Sur les deux cent trente représentants prisonniers à la caserne du quai d’Orsay cinquante-trois avaient été envoyés au Mont Valérien. On en chargea quatre voitures cellulaires. Il en restait quelques-uns qu’on entassa dans un omnibus. MM. Benoist d’Azy, Falloux, Piscatory, Vatimesnil, furent verrouillés dans les cellules roulantes, tout comme Eugène Sue et Esquiros. L’honorable M. Gustave de Beaumont, grand partisan de l’encellulement, monta en voiture cellulaire.
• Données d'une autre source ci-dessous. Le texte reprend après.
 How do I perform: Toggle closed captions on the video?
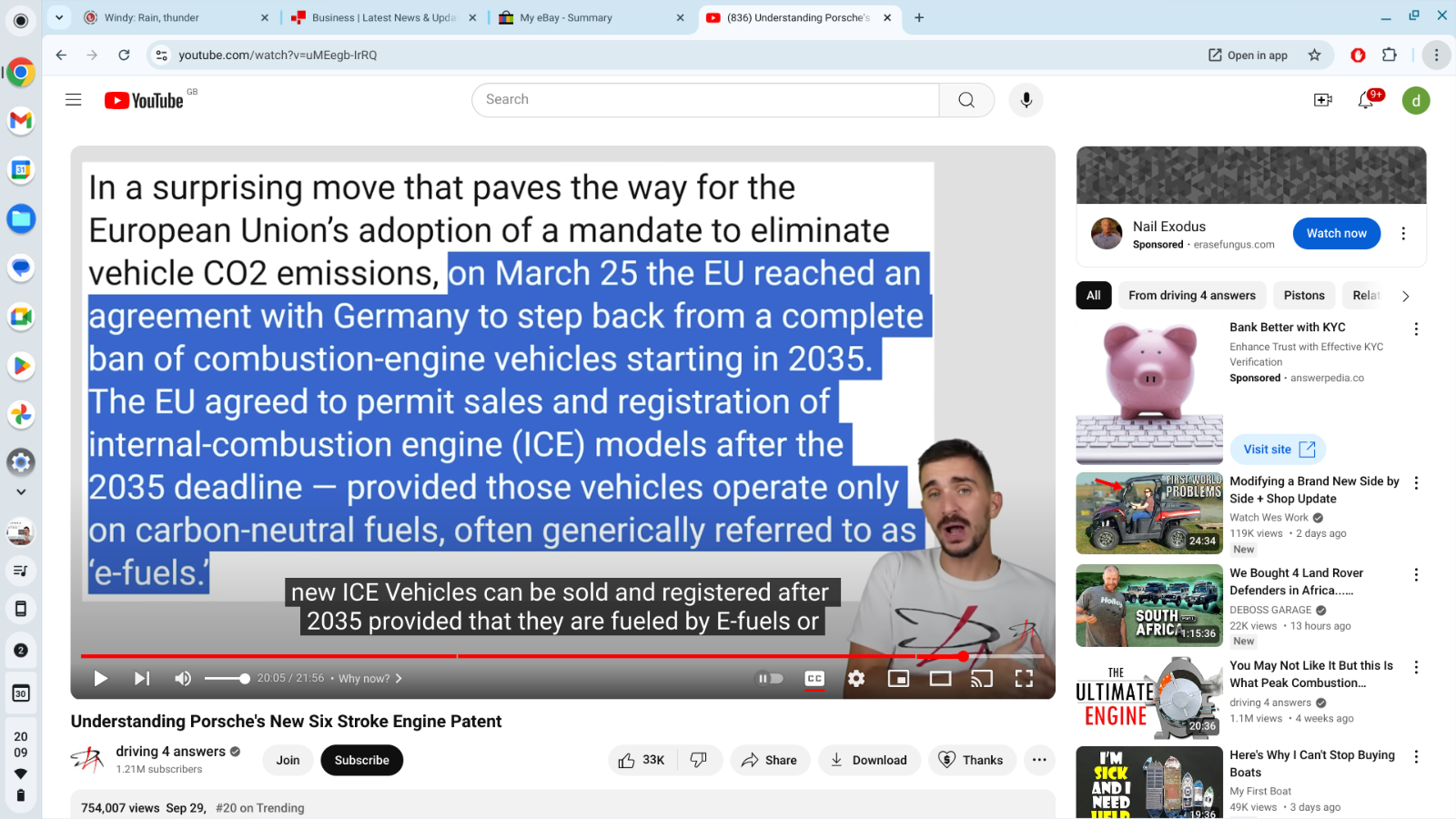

Il n’est pas mal, nous l’avons dit, que le législateur tâte de la loi.

Le commandant du Mont Valérien se présenta sous la voûte du fort pour recevoir les représentants prisonniers.
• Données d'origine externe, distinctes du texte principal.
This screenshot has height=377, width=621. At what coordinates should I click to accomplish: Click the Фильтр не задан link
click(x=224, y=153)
Il eut d’abord quelque prétention de les écrouer. Le général Oudinot, sous lequel il avait servi, l’apostropha durement :

— Vous me connaissez ?

— Oui, mon général.

— Eh bien, que cela vous suffise. N’en demandez pas davantage.
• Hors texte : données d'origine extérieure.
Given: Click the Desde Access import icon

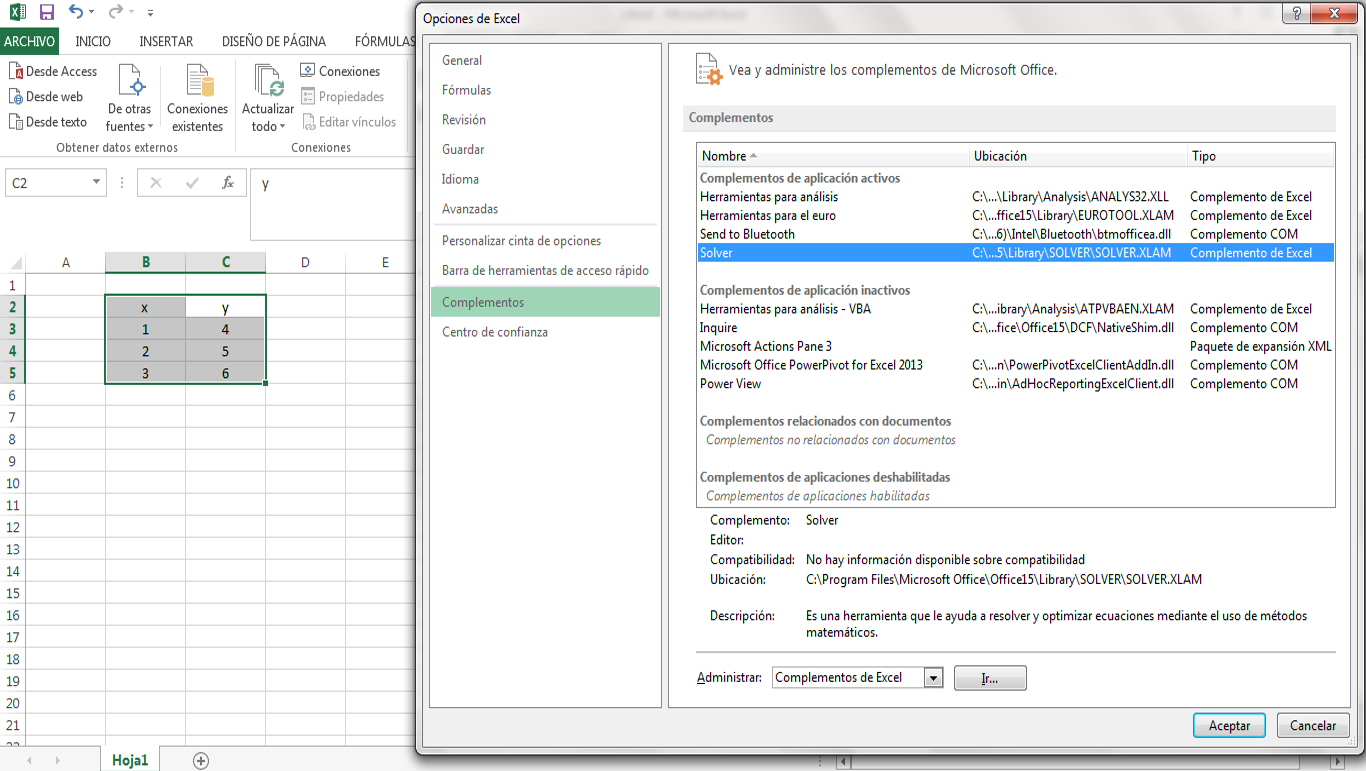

— Si, dit Tamisier, demandez-en davantage, et saluez. Nous sommes plus que l’armée, nous sommes la France.

Le commandant comprit. A partir de ce moment, il fut chapeau bas devant les généraux et tête basse devant les représentants.

On les conduisit à la caserne du fort et on les enferma pêle-mêle dans un dortoir auquel on ajouta de nouveaux lits et que les soldats évacuèrent. Ils passèrent là la première nuit. Les lits se touchaient. Les draps étaient sales.

Le lendemain matin, d’après quelques paroles entendues au dehors, le bruit se répandit parmi eux qu’un tri allait être fait dans les cinquante-trois, et que les républicains seraient mis à part. Peu après, le bruit se confirma. Madame de Luynes parvint jusqu’à son mari, et apporta quelques informations. On assurait, entre autres indications, que le garde des sceaux du coup d’État, l’homme qui signait Eugène Rouher, ministre de la justice, avait dit : – Qu’on mette en liberté les hommes de la droite et au cachot les hommes de la gauche. Si la populace bouge, ils répondront de tout. Pour caution de la soumission des faubourgs, nous aurons la tête des rouges.

Nous ne croyons pas que M. Rouher ait dit ce mot, où il y a de l’audace. En ce moment-là, M. Rouher n’en avait pas. Nommé ministre le 2 décembre, il temporisait, il montrait une vague pruderie, il n’osait aller s’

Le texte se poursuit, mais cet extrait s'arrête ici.